Lula und Bolsonaro sind polarisierende Persönlichkeiten und beide haben in der Vergangenheit unter hohen Ablehnungsraten bei den Wählern gelitten. Theoretisch sollte dies Platz für einen dritten Kandidaten wie Ciro schaffen. In der Praxis haben die beiden Spitzenreiter jedoch jeweils eine eingefleischte Unterstützungsbasis von etwa 15 bis 20 Prozent der Wähler, was das Aufkommen eines konsolidierten dritten Kandidaten behindert.

Ciro wird auch durch seine eigene kriegerische Rhetorik untergraben, sagten Analysten. „Diese Aggressivität hat in gewisser Weise jeden, der irgendwelche Zweifel an ihm hatte, dazu gebracht, zu Lula zu fliehen“, sagte Carolina Botelho, Politikwissenschaftlerin an der staatlichen Universität von Rio de Janeiro.

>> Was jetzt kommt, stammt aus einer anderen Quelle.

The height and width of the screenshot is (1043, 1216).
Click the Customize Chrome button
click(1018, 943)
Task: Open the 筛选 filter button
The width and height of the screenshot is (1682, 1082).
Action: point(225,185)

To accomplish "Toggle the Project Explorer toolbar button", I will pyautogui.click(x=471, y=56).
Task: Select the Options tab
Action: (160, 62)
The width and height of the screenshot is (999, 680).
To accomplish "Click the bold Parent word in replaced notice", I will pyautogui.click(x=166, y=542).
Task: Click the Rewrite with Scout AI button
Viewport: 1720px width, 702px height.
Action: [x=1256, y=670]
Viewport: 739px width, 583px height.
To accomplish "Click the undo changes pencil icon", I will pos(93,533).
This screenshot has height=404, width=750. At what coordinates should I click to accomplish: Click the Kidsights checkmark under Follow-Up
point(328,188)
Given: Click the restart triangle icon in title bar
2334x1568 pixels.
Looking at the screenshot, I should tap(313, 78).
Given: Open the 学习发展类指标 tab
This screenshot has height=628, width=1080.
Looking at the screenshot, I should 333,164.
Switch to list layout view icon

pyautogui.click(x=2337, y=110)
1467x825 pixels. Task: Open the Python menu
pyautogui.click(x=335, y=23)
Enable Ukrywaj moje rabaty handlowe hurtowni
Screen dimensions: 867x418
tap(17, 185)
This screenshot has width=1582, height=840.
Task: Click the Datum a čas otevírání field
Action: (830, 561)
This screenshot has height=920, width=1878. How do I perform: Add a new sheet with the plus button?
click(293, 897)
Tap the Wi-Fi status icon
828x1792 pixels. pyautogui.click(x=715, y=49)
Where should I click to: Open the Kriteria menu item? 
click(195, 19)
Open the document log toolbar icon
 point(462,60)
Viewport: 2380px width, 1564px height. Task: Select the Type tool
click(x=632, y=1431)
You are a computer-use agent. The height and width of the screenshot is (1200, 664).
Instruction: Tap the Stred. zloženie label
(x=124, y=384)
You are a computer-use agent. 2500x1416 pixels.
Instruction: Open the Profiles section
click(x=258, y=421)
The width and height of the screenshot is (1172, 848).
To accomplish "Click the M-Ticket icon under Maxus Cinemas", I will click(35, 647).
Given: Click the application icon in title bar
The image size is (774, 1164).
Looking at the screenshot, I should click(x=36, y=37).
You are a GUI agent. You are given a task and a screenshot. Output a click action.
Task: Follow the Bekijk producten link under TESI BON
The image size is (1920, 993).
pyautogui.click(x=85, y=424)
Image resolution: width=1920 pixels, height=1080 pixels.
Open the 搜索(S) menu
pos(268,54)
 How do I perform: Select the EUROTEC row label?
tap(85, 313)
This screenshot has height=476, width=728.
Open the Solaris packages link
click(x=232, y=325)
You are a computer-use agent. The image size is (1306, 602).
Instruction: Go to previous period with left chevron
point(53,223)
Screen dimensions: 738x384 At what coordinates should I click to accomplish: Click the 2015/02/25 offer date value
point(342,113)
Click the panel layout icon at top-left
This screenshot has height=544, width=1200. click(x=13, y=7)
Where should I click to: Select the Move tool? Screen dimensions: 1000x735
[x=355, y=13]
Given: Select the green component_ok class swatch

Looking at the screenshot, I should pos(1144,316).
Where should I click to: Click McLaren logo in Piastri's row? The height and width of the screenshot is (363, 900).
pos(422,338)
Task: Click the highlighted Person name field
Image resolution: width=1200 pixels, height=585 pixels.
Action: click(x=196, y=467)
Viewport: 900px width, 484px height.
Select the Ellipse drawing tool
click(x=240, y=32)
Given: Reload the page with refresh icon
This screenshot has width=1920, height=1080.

„Wir wissen sehr gut, dass die überwiegende Mehrheit der Wähler von Ciro im zweiten Wahlgang zu Lula wechseln wird, richtig? Vielleicht um Bolsonaro nicht noch einmal zu gewinnen, könnten sich diese Wähler im ersten Wahlgang für Lula entscheiden.“

Ciro sagte, er erkenne die vor ihm liegende Herausforderung an, glaube aber, dass er Stimmen sammeln werde, wenn seine Kampagne diesen Monat mit TV-Werbung und Kontaktaufnahme in den sozialen Medien ernsthaft beginnt. Mehr als alles andere ist er besorgt über die Qualität der Opposition, der er gegenübersteht.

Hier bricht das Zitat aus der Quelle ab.